→ **Exercise requirements**
Write out nothing but the lines from the first line of the entries below through the line with "Image resolution: width=644"; no pictures go in.
──────────
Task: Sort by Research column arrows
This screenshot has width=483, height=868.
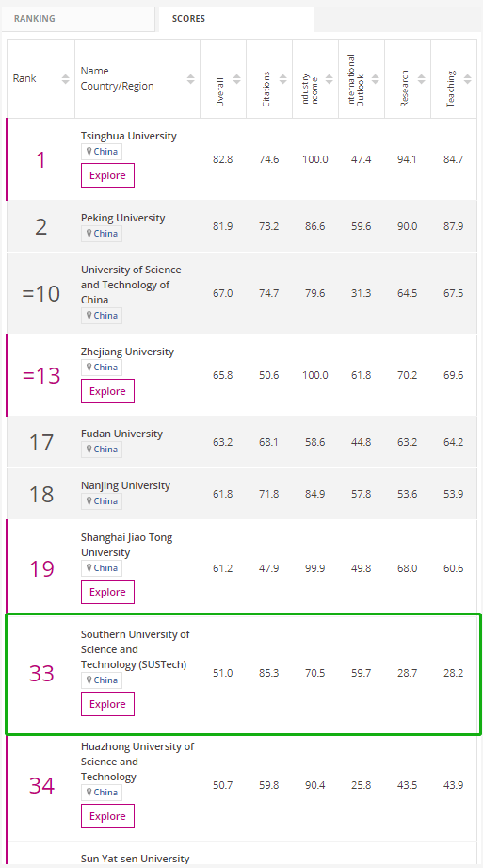Action: pyautogui.click(x=422, y=79)
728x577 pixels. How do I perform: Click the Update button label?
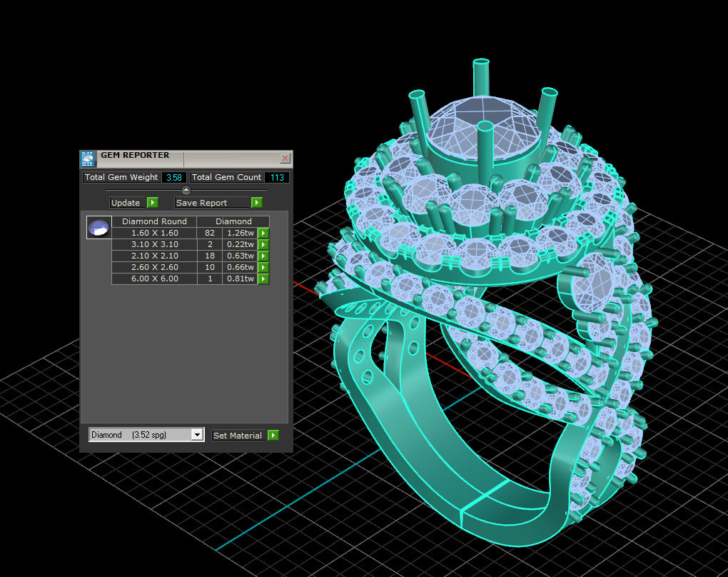(126, 203)
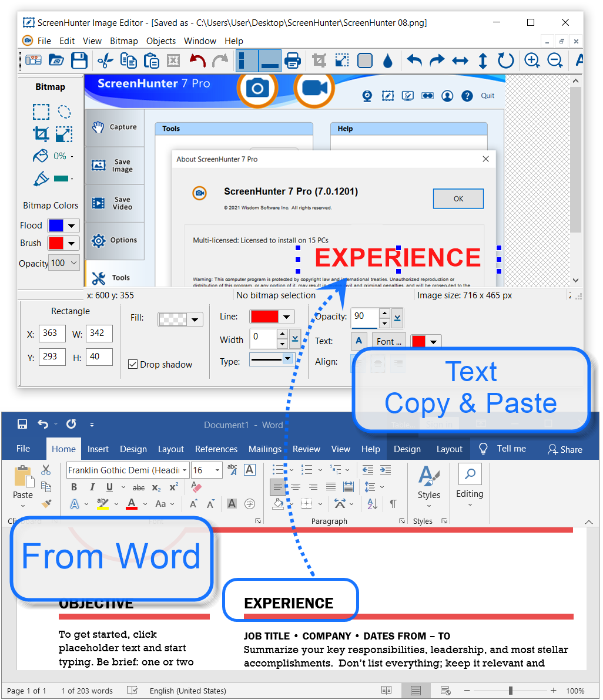Click the Font... button
Viewport: 603px width, 700px height.
(388, 341)
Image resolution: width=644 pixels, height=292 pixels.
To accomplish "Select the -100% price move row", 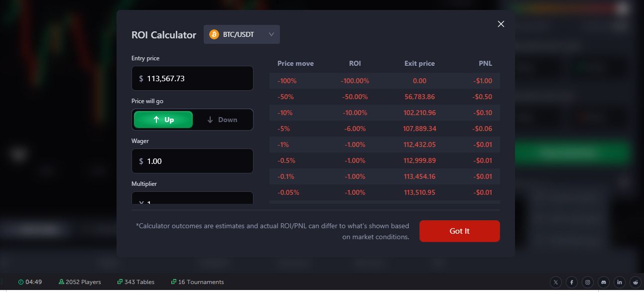I will (x=384, y=80).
──────────
→ **Solution for this task**
Task: Sort by Research column arrows
This screenshot has width=483, height=868.
Action: pyautogui.click(x=422, y=79)
728x577 pixels. How do I perform: Click the Update button label?
(126, 203)
Click the Font... button
Viewport: 603px width, 700px height.
(388, 341)
Image resolution: width=644 pixels, height=292 pixels.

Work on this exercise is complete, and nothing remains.